Synthesis and Diverse Transformations of a Dinitrogen Dititanium Hydride Complex Bearing Rigid Acridane-Based PNP-Pincer Ligands.

Studies on N2 activation and transformation by transition metal hydride complexes are of particular interest and importance. The synthesis and diverse transformations of a dinitrogen dititanium hydride complex bearing the rigid acridane-based acri PNP-pincer ligands {[(acri PNP)Ti]2 (μ2 -η1 :η2 -N2 )(μ2 -H)2 } are presented. This complex enabled N2 cleavage and hydrogenation even without additional H2 or other reducing agents.

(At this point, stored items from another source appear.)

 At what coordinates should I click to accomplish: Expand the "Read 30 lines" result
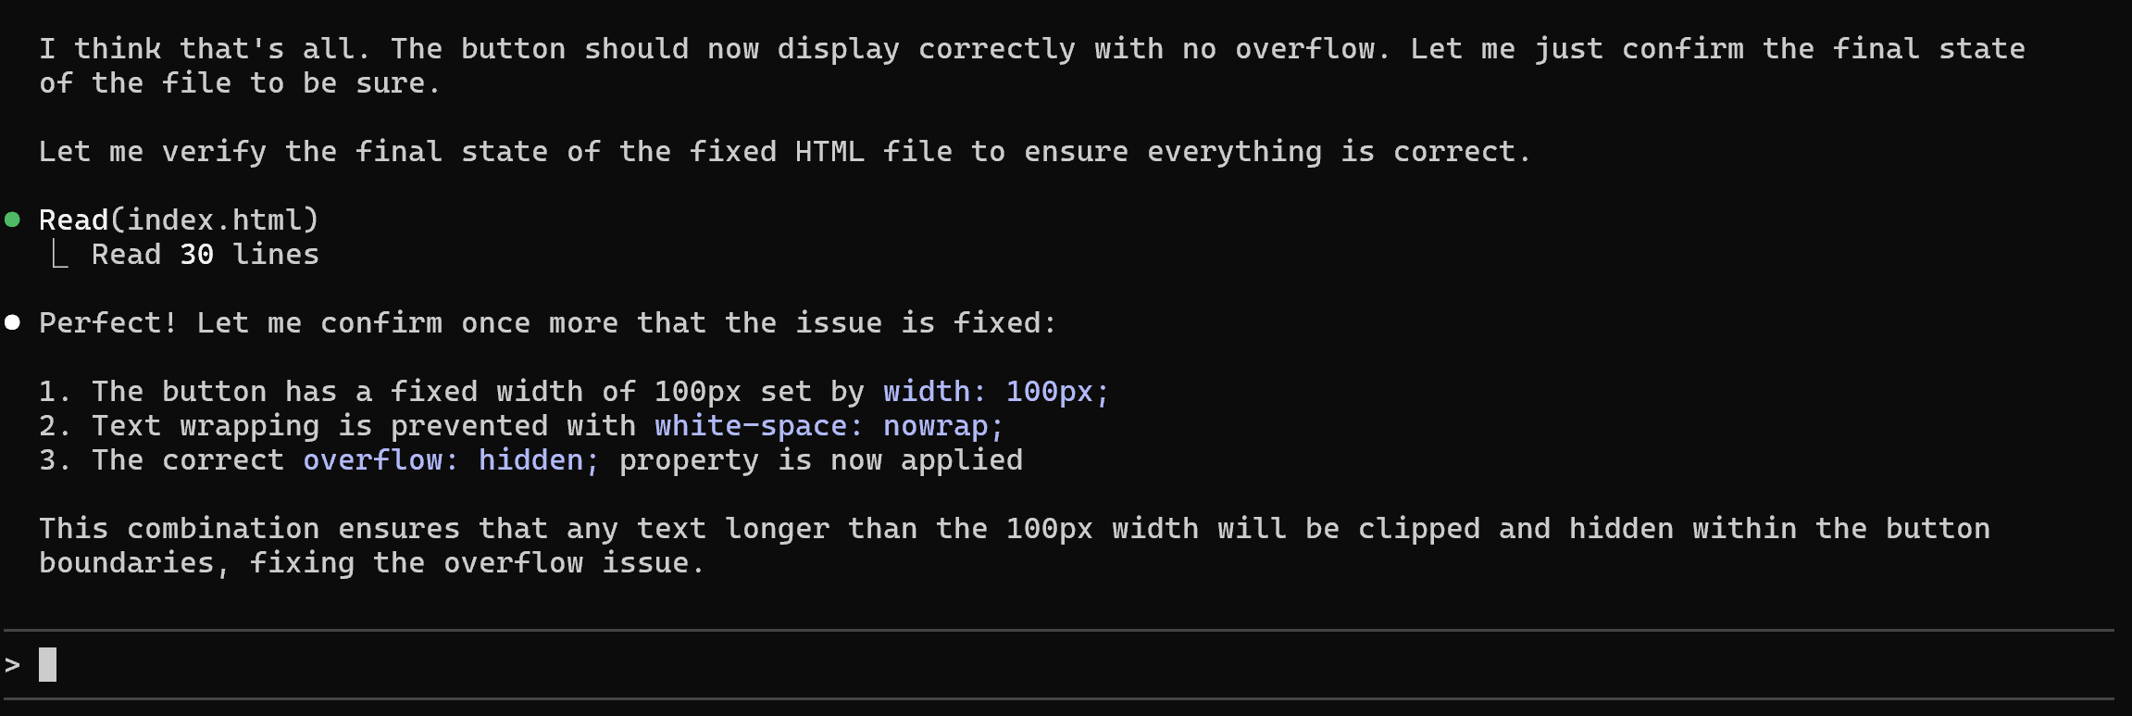[x=205, y=255]
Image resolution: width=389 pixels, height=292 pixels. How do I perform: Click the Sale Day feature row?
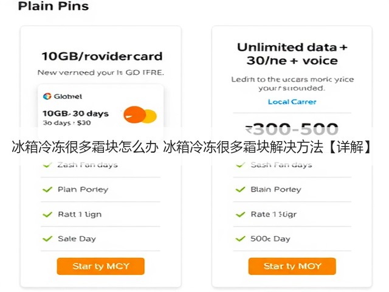point(100,239)
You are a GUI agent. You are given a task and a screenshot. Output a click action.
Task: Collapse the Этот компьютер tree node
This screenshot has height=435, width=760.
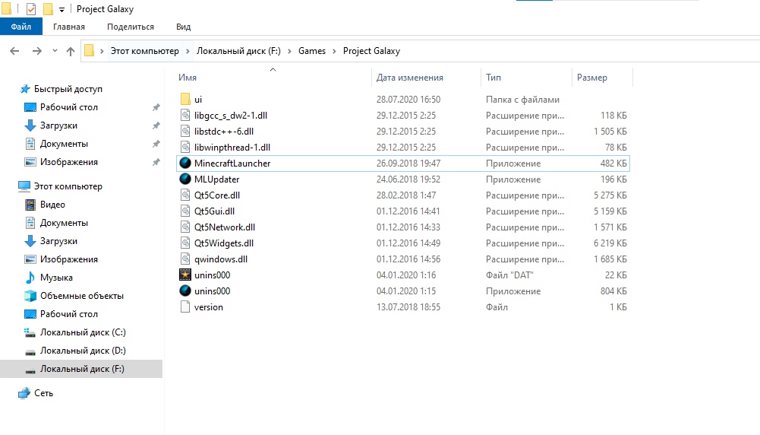(9, 186)
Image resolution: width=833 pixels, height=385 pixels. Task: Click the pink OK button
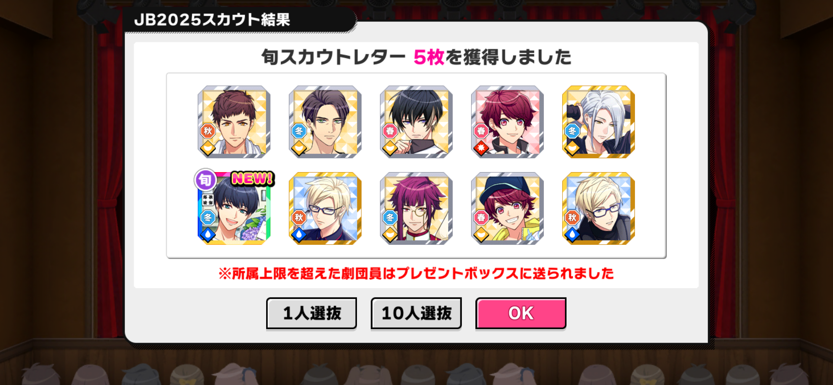coord(520,313)
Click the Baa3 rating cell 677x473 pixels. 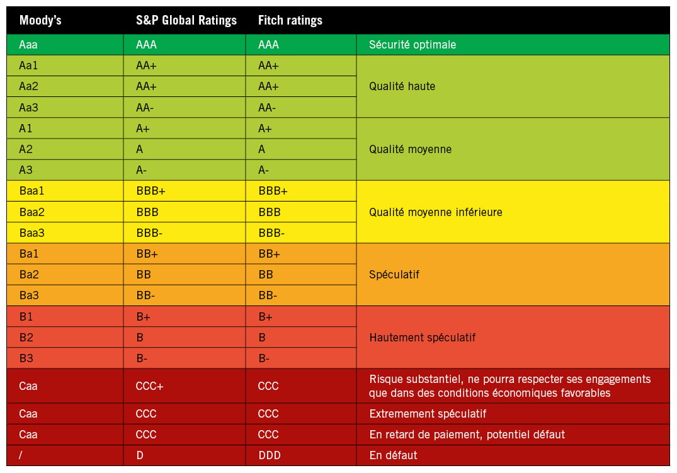(32, 233)
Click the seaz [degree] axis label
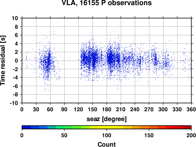 107,119
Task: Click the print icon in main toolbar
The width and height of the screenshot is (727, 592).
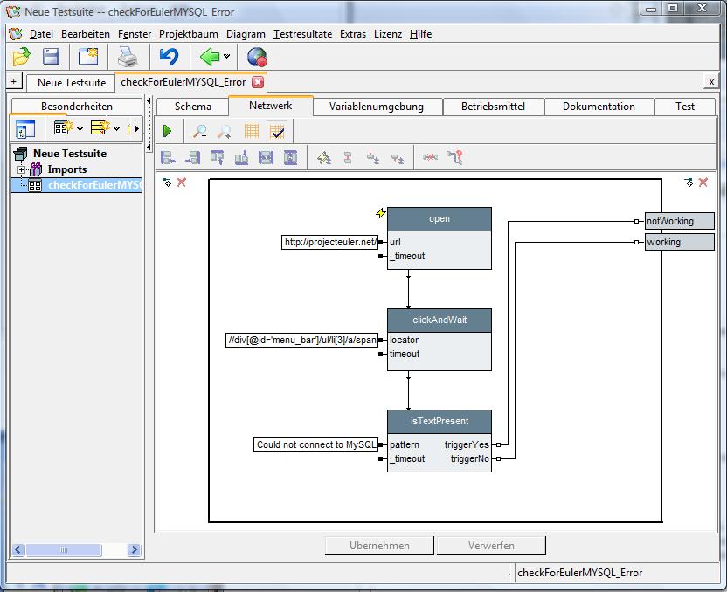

Furthermore, diverse transformations of the N2 unit with a variety of organometallic compounds such as ZnMe2 , MgMe2 , AlMe3 , B(C6 F5 )3 , PinBH, and PhSiH3 have been well established at the rigid acri PNP-ligated dititanium framework, such as reversible bonding-mode change between the end-on and side-on/end-on fashions, diborylative N=N bond cleavage, the formal insertion of two dimethylaluminum species into the N=N bond, and the formal insertion of two silylene units into the N=N bond. This work has revealed many unprecedented aspects of dinitrogen reaction chemistry.